No one can predict the future but looking at the past record may give all TSP investors some guidance as they make their investment decisions. Keep in mind, your investment strategy may be different than your colleagues. Your retirement timing may be different, you may be more willing to take more risk with the possibility of gaining a higher return, or you may have a more in-depth knowledge of investing.
The current market is one that can easily create stress as investors watch their portfolio balances decline as the stock market sinks into bear market territory. (See TSP Stock Funds Nosedive in June)
Most TSP participants’ money is in the G and C funds. At the time of this writing, the C fund is now down about 13% for the year and the G fund is up about 2% for the year. The I fund is down almost 13% for the year to date.
But those investing for retirement should have a longer time frame in mind.
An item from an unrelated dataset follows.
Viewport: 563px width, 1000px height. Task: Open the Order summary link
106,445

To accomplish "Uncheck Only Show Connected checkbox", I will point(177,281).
Using figures from the July report of the Thrift Investment Board, all of the lifecycle funds have outperformed the C and I funds in 2008 and, since their launch in 2005, the lifecycle funds have outperformed all of the underlying TSP funds with the exception of the I fund which is up almost 12%.
Here is a chart that displays the difference in performance in these funds. The returns are based on information compiled by the Thrift Investment Board from August 1, 2005 through mid-July.
The number of participants in the lifecycle funds is continuing to grow each month. There are now almost 600,000 TSP participants investing in the lifecycle funds. There were just over 566,000 participants at the end of December 2007. The main reason is probably that the lifecycle funds offer automatic diversification between the different funds without requiring an employee to rebalance the funds throughout the year as it is done automatically.
There is one interesting statistic that shows up though. The number of FERS participants with their entire account balance in one lifecycle fund: 5%. The number of CSRS participants with their entire account balance in one L fund: 4%. The number of TSP participants under the FERS system with balances in the L funds: 15%. The number of TSP participants under the CSRS system with balances in the L funds: 11%.
As the concept behind the lifecycle funds is to place money into one fund and have the computer program allocate the funds throughout the underlying funds, the low percentage of TSP investors putting their money into one fund is striking. Looking at this set of figures, one can conclude that TSP participants have not yet placed their trust in the concept of the lifecycle funds as the most desirable way to invest their future retirement funds, although the number of people investing in the lifecycle funds is continuing to go up each month. Or, alternatively, perhaps TSP participants just like to try their own hand at shaping their financial future–including those who have decided to put their entire TSP investment into the G fund.
So which fund is the best one for your long-term investments?
A rational person could look at the chart above and conclude that the international stock fund is the best investment. It clearly has been the best one for the time period covered by the chart. Anyone who is making a decision on how to invest in the TSP funds should be sure to put at least some of their money into the I fund as it may continue to do well in an increasingly global economy.
But the I fund could also be the most risky investment. International stocks have had a good run and that may be an indication that other types of investments may do better in the future. The message for many passive investors seems clear: putting money into the appropriate lifecycle fund may be a better long-term investment strategy to provide higher returns through the inevitable "ups and downs" of the financial markets.
Most TSP participants invest their money in the G fund (38% of their allocation from those in the FERS system and 45% of their allocation from those in the CSRS system). That is the safest investment in a down market although the lifecycle income fund has provided a better return than the G fund over a longer period of time.
As we have noted before, shaping your financial future is a personal decision and you can invest your funds as you see fit. Enjoy the ride and take pleasure in making your own financial decisions.